Владения тюрок, доходивших, до Пафлагонии и окрестностей Константинополя, все же располагались чересполосно. Стабилизация Византии, достигнутая с воцарением Алексея I Комнина (1081–1118), позволила ей мобилизовать все силы и существенно потеснить сельджуков. При этом Комнины в значительной мере использовали и свои собственные, родовые, ресурсы в Пафлагонии[583]
. Однако Понт, особенно Западный, оставался уязвимым местом, о чем свидетельствуют и кратковременный захват Синопа в 1084 г. отрядом некоего Каратыка или Каратегина, возможно, одного из эмиров Малик-шаха[584], и овладение турками рядом прибрежных земель и крепостей, о чем недвусмысленно писала Анна Комнина. Захват Синопа был спровоцирован тем, что там находилась часть царской казны, доставленная туда для оплаты войск или в результате сбора торговых налогов[585]. Алексею I удалось вернуть Синоп дипломатическим путем или, возможно, склонив к переходу на сторону византийцев некоего чауша, ивира по матери, принявшего затем христианство. Тот, будучи послом султана, использовал данную ему грамоту для вывода войск сельджуков из припонтийских городов, включая Синоп. Грамота должна была иметь силу при согласии Алексея I на династический брак с домом султана, о чем Алексей сначала даже не стал вести переговоров, а затем затянул их, вплоть до смерти султана из династии Великих Сельджукидов Малик-шаха I (1072–1092). После возвращения Синопа губернатором туда был назначен родственник императора Константин Далассин[586].Тем не менее ослабление центра и отдаленность Халдии позволили Таврам создать на территории Понта полусамостоятельное княжество. До того времени Понт не проявлял тенденций к обособлению, а Трапезунд, как мы видели, сохранял проимперскую позицию во время феодальных мятежей. Что же изменилось? Во-первых, все очевиднее сказывалась неспособность центра отстоять Понт от внешних врагов. Во-вторых, росла и укреплялась местная знать, не занимавшая значительных постов в столице и связанная своими экономическими и политическими интересами с Понтом. В-третьих, подъем городов, обозначившийся с X в. давал некоторые дополнительные ресурсы для автономистских сил. В-четвертых, была сохранена система локальной обороны фемы, опиравшаяся на местные военные отряды и хорошо защищаемые крепости и горные проходы. Реально в этой ситуации и произошло, видимо, соединение интересов местных динатов и городской верхушки и выразителем этого стала династия Гавров, прославленная подвигами и освященная ореолом мученичества за веру и родину ее основателя дуки Халдии и севаста св. Феодора Гавры. Алексей I мирился с полунезависимостью Гавры, понимая его значение в защите рубежей империи.

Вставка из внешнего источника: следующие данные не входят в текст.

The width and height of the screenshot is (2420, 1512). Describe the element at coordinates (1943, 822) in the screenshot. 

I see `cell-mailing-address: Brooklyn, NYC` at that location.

Феодор Гавра, возможно, был из семьи армянского происхождения[587]
и родился, как сообщает Анна Комнина, в горных районах Халдии[588]. Один из источников (правда, более поздний) указывает даже место: селение Атра (Эдре) близ Трапезунда[589]. Уточнить это пока не представляется возможным[590]. Еще в юности Феодор поклялся изгнать «агарян» из области Трапезунда и выполнил затем эту клятву[591]. После освобождения Халдии Алексей I утвердил Феодора дукой[592], но тот правил на Понте фактически самостоятельно с 1075 г. вплоть до смерти 2 октября 1098 г. (или, возможно, позднее). Выражением этого стала и чеканка им монеты с изображением его св. патрона Феодора Стратилата[593] или иногда св. Димитрия. Собственную монету продолжал чеканить и племянник Феодора Константин Гавра. При этом трапезундские монеты не следовали принципам реформы Алексея I 1092 г. и сохраняли нерегулярный весовой стандарт[594]. Феодор Гавра, что подтверждается печатями, носил один из высших тогда в империи титулов севаста. Византийские источники отмечали богатство, храбрость и непобедимость Гавры (до его гибели он не знал поражений), а Алексей I, назначая его дукой, стремился удалить Феодора из столицы, опасаясь его дерзости и энергии, как писала Анна Комнина[595].